Setting up a TEI Work Flow
The "work flow" for your TEI project is just the steps by which you transcribe, encode, and publish your TEI files. The work flow may change as your project matures (for instance, as you add staff or get help from collaborators) but it is worth thinking about what work needs doing, and in what order, before you get started. It's also a very good idea to document your work flow (and keep that documentation up to date as things change), since this documentation can serve as training materials for new staff members, and as a reminder of essential tasks.
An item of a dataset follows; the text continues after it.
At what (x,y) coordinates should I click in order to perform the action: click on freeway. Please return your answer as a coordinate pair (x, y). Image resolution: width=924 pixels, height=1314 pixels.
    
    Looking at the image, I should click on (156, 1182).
The essential steps in any TEI encoding work flow are:
- Transcription: The capture of the actual content of the documents being encoded, as text. Although this step is conceptually distinct from the encoding stage described next, in practice the two are very often combined. There are many features of early printed books and manuscripts which can best be captured in the encoding itself (for instance, shifts of font, deleted text, indentation) and it can be quite awkward to represent these without markup. However, for projects where the transcription has already been done, where the text is being taken from some pre-existing edition, or where the transcription is being done by collaborators who for any reason cannot use XML, separating these two steps may be necessary. If so, bear in mind that the more consistent the transcription is in its representation of features like formatting, deleted material, and so forth, the easier it will be to convert this information into XML. Under ideal circumstances, the conversion can be done automatically, so that's something to aim for. These considerations also apply if the text is being transcribed by a vendor, or if the text capture is being done through an automated OCR process.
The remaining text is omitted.